Extracted entries section start
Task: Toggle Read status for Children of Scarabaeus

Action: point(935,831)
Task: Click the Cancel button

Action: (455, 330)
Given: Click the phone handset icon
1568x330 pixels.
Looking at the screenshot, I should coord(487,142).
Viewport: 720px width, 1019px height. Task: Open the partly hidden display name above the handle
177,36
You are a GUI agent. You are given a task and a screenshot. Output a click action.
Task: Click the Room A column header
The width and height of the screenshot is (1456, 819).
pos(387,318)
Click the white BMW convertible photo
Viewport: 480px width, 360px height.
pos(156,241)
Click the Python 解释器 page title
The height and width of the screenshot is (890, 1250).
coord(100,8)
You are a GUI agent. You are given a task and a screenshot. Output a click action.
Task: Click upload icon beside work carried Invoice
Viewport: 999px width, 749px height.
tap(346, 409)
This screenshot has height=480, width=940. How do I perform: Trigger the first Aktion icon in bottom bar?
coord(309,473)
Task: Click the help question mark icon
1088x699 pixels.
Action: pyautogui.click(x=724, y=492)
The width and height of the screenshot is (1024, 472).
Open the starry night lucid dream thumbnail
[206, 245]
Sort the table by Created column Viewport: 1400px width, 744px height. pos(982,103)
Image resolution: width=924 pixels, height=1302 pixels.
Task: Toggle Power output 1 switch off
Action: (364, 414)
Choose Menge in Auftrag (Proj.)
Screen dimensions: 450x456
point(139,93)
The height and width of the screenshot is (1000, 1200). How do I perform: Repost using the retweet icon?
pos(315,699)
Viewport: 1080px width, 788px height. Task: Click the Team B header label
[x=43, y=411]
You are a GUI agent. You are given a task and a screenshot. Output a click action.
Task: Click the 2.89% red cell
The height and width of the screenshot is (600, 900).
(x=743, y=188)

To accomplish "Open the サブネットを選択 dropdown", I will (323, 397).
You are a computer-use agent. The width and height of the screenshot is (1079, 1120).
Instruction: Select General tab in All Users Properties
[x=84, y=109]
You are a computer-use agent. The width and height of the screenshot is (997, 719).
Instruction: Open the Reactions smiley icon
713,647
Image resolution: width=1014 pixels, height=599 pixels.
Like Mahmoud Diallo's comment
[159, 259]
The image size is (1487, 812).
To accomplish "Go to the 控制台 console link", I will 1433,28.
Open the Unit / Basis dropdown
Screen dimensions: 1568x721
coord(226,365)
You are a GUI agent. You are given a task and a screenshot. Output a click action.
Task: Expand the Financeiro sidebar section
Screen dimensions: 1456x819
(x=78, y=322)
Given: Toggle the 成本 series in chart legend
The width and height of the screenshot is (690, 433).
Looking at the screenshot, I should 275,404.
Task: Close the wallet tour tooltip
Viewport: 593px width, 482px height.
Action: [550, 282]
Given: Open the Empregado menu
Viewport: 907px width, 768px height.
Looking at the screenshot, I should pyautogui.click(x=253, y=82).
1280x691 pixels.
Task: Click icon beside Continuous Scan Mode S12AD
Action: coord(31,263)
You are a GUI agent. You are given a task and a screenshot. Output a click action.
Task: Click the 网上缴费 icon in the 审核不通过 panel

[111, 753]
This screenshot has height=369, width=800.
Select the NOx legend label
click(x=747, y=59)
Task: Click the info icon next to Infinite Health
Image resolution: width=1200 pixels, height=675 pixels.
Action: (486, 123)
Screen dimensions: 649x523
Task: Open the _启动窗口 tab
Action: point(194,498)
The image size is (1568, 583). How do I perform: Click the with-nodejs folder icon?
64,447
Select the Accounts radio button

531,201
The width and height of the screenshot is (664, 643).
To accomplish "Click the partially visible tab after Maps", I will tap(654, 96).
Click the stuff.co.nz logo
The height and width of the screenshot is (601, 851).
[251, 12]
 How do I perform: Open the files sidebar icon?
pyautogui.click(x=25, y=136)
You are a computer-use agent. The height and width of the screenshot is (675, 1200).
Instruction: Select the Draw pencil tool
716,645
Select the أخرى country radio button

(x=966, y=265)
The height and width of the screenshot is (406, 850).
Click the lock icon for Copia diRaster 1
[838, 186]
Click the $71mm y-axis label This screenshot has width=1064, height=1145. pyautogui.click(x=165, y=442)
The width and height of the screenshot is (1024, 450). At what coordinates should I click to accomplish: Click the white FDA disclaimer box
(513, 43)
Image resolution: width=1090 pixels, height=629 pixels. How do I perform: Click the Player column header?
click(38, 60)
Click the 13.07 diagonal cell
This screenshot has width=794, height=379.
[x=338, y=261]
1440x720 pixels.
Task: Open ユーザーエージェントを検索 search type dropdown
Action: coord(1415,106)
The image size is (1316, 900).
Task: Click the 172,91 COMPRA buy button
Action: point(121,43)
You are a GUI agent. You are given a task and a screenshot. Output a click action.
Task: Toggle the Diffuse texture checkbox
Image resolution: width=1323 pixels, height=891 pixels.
Extracted entries section end
Exercise details |
From the records above, copy out the line with "Click the stuff.co.nz logo", the line with "Click the 13.07 diagonal cell", and every line between them, word for word.

Answer box |
Click the stuff.co.nz logo
The height and width of the screenshot is (601, 851).
[251, 12]
 How do I perform: Open the files sidebar icon?
pyautogui.click(x=25, y=136)
You are a computer-use agent. The height and width of the screenshot is (675, 1200).
Instruction: Select the Draw pencil tool
716,645
Select the أخرى country radio button

(x=966, y=265)
The height and width of the screenshot is (406, 850).
Click the lock icon for Copia diRaster 1
[838, 186]
Click the $71mm y-axis label This screenshot has width=1064, height=1145. pyautogui.click(x=165, y=442)
The width and height of the screenshot is (1024, 450). At what coordinates should I click to accomplish: Click the white FDA disclaimer box
(513, 43)
Image resolution: width=1090 pixels, height=629 pixels. How do I perform: Click the Player column header?
click(38, 60)
Click the 13.07 diagonal cell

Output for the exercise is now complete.